Olhou para seus dedos e olhou para o salão à sua volta e olhou para o homem caído no chão. William Acton, cujos dedos haviam acionado teclas de máquinas de escrever, fei­to amor e fritado ovos com presunto para o café da manhã, tinha assassinado um homem com esses mesmos dez dedos.

Ele nunca se havia considerado um escultor, mas nesse momento, olhando por entre suas mãos para o corpo esten­dido no soalho de madeira encerada, percebeu que, escul­pindo a argila humana com pressões, modelagens e torções, havia agarrado o homem chamado Donald Huxley e modi­ficado sua aparência, o próprio aspecto de seu corpo.

Com uma torção dos dedos, havia removido o brilho absorvente dos olhos cinzentos de Huxley, substituindo-o pela opacidade cega de olhos fixos em suas órbitas. Os lá­bios, sempre rosados e sensuais, estavam separados, mostran­do os dentes eqüinos, os incisivos amarelos, os caninos sujos de nicotina, os molares obturados de ouro. O nariz, também rosado, estava agora pálido, descorado e manchado, como as orelhas. As mãos de Huxley, estendidas no chão, estavam abertas, pela primeira vez em sua existência, suplicando em vez de exigir.

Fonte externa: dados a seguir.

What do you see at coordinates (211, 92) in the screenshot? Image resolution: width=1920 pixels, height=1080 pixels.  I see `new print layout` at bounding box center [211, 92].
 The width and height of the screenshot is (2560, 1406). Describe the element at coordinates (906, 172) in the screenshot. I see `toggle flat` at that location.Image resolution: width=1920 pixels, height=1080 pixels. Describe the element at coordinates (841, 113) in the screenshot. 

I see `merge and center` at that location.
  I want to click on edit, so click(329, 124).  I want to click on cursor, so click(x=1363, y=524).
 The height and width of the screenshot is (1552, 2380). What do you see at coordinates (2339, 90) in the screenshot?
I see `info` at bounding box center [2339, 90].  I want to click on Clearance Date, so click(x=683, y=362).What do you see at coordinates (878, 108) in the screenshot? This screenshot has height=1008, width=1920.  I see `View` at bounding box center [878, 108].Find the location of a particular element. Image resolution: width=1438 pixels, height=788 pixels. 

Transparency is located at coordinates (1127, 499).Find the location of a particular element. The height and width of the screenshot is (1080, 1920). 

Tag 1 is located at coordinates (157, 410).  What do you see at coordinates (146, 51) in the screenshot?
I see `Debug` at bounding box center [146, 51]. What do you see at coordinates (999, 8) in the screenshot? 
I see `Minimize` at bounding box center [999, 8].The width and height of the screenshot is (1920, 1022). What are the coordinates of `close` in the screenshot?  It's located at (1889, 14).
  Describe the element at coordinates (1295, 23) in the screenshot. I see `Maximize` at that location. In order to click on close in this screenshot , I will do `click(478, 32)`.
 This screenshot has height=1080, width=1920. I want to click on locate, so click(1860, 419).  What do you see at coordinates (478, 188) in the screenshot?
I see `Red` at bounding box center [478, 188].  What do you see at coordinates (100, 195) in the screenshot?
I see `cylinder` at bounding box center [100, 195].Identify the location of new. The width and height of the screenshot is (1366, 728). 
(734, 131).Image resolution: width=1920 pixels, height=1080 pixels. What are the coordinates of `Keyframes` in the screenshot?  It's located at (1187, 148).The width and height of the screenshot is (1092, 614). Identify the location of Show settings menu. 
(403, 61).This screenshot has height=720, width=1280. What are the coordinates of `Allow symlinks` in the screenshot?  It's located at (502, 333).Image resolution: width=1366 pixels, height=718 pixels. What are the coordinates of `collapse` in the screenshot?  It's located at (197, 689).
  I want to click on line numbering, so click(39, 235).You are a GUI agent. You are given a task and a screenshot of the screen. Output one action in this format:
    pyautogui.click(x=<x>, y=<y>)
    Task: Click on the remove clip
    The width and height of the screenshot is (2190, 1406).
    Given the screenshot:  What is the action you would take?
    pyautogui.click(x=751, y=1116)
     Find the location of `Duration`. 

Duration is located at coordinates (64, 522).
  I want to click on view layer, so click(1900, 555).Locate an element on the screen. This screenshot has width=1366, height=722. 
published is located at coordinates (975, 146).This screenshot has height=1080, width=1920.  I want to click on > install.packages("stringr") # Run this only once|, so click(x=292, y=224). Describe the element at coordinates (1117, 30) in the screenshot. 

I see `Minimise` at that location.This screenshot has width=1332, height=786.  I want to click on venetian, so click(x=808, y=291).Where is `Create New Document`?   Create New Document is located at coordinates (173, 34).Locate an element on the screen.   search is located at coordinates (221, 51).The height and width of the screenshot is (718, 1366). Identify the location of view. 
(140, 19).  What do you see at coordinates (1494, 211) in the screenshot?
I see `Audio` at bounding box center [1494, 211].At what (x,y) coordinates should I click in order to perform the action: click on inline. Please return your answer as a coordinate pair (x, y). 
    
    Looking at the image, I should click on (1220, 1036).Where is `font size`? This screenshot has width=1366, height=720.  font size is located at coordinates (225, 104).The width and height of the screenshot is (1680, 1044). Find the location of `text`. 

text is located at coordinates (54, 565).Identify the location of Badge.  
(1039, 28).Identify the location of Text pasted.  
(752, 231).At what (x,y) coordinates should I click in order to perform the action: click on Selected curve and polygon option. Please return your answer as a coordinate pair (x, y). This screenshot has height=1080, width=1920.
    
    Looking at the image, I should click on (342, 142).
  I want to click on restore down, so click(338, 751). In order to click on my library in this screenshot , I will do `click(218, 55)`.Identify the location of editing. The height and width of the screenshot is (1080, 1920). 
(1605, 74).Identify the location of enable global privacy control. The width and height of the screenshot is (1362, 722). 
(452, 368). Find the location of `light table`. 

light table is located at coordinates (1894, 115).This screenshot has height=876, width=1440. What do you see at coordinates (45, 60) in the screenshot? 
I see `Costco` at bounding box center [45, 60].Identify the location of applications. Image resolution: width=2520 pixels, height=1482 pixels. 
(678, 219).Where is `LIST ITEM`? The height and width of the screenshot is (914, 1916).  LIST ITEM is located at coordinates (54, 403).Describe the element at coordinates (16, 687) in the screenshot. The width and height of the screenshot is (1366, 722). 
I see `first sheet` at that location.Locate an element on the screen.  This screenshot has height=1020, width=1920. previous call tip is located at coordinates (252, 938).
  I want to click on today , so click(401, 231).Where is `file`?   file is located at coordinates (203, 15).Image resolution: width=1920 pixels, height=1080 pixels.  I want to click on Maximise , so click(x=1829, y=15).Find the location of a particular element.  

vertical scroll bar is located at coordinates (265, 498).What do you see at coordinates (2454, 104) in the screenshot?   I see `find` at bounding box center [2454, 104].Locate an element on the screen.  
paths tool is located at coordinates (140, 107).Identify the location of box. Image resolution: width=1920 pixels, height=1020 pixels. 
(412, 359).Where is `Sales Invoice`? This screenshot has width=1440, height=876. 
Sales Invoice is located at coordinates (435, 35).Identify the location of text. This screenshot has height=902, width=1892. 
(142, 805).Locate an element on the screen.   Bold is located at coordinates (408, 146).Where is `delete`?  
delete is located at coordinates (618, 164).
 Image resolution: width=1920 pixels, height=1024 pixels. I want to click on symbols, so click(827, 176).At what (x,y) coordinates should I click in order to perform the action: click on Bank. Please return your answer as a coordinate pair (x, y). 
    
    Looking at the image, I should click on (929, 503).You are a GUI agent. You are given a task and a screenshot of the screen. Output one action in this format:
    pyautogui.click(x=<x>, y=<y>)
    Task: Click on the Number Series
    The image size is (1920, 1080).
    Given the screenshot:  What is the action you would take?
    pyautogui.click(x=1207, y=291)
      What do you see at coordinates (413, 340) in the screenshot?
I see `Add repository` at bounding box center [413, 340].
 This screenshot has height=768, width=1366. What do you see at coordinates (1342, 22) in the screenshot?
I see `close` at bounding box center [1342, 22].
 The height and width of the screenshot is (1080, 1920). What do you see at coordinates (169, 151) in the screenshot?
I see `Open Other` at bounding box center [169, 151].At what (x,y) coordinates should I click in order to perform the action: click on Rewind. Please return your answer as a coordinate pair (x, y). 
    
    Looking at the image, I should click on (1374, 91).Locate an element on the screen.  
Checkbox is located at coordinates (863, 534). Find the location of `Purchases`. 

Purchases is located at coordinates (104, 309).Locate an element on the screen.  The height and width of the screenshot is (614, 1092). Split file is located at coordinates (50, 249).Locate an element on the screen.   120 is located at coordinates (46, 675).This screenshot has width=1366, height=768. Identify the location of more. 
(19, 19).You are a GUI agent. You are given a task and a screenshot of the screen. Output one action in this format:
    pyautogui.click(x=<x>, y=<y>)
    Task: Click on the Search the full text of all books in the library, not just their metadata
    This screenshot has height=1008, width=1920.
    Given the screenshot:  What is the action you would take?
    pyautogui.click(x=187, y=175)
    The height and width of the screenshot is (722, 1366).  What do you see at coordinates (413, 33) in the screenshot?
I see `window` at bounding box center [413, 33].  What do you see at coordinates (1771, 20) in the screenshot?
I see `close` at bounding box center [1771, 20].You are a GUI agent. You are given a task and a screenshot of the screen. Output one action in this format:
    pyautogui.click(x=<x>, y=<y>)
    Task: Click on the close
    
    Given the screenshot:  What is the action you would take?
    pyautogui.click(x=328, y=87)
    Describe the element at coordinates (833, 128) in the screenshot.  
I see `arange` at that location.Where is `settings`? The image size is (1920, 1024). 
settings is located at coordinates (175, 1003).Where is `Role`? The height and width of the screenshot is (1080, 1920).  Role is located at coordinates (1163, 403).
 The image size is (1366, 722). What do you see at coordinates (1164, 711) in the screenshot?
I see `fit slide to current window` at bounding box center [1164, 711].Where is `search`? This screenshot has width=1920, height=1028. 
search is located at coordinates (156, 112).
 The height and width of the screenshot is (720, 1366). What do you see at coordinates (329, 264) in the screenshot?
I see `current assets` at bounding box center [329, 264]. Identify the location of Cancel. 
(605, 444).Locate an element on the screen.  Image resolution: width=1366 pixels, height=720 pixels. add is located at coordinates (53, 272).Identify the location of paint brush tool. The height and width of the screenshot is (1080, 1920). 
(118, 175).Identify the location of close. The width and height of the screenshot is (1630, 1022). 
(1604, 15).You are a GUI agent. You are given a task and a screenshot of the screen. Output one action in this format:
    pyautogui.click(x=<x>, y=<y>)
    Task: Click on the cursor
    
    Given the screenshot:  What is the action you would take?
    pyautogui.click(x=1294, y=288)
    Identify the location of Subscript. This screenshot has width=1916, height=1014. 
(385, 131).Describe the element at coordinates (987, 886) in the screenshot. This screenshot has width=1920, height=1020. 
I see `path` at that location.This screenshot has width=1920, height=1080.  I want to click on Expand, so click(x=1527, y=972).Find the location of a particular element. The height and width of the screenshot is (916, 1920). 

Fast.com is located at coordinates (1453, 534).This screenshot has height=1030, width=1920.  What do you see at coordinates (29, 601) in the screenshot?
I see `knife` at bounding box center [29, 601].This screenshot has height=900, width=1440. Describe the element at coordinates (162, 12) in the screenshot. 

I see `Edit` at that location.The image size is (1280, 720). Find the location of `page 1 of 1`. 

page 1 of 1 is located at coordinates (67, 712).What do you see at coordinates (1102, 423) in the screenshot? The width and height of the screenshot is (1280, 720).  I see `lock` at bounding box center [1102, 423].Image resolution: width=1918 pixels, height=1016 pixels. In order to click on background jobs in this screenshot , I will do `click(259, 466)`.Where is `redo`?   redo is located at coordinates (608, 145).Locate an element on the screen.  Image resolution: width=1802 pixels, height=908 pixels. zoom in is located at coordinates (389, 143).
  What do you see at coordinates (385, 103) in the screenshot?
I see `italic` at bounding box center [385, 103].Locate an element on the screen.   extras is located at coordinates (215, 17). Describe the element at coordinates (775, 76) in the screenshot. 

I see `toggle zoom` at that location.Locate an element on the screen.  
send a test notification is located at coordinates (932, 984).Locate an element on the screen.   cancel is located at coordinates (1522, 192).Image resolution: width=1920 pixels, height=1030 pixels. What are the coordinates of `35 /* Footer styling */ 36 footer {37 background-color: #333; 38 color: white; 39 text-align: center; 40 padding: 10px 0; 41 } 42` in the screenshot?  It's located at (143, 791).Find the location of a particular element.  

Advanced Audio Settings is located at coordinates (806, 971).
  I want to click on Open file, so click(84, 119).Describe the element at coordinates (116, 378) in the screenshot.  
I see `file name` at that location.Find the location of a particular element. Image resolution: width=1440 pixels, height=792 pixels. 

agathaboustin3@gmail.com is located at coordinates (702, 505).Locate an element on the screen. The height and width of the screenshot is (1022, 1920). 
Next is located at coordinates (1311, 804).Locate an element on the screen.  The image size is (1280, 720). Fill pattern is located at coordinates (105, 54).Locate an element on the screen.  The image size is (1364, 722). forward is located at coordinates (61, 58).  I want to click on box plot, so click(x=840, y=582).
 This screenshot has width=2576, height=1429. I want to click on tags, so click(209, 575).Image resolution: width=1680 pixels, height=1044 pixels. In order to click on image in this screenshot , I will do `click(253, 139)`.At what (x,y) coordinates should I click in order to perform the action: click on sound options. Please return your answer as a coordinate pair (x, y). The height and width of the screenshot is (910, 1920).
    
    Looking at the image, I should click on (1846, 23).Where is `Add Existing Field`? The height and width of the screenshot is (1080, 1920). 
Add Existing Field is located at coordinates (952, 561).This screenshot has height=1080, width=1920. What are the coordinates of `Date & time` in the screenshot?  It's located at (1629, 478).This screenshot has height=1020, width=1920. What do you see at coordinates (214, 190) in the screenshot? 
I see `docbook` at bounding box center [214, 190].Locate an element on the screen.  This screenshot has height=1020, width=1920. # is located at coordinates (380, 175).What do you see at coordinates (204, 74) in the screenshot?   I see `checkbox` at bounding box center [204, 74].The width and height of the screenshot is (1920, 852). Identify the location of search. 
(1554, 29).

Era, realmente, uma concepção artística. No geral, a modificação havia sido favorável a Huxley. A morte o transformara em um homem mais acessível. Agora, podia-se falar com ele com a certeza de que seria obrigado a ouvir.

William Acton contemplou seus dedos.

Estava feito. Ele não podia voltar atrás. Alguém teria ouvido? Apurou os ouvidos. Lá fora, os ruídos normais do tráfego continuavam. Ninguém estava batendo, não havia ombros arrebentando a porta e nem vozes pedindo para en­trar. O assassínio, o ato de esculpir a argila quente e transformá-la em uma obra fria, estava consumado, e ninguém sabia.

E agora? O relógio marcava meia-noite. Seu primeiro impulso, numa explosão, empurrou-o histericamente para a porta. Depressa, sair, correr, não voltar nunca, tomar um trem, chamar um táxi, fugir, escapar, andar, trotar, voar, mas ir embora dali imediatamente!

Suas mãos passaram em frente a seus olhos, flutuando, virando-se.

As fez girar lenta e deliberadamente; pareciam aéreas e leves. Por que as olhava daquele modo? perguntou a si mes­mo. Haveria nelas algo tão interessante que agora, depois de conseguir controlar-se, era preciso parar e examiná-las linha por linha?

Eram mãos comuns. Não eram grossas e nem finas, nem grandes nem pequenas, nem peludas nem glabras, nem manicuradas e nem sujas, nem macias e nem calejadas, nem enrugadas e nem lisas; não eram nem de longe mãos assas­sinas, mas também não eram inocentes. Parecia contemplá-las como se fossem verdadeiros milagres.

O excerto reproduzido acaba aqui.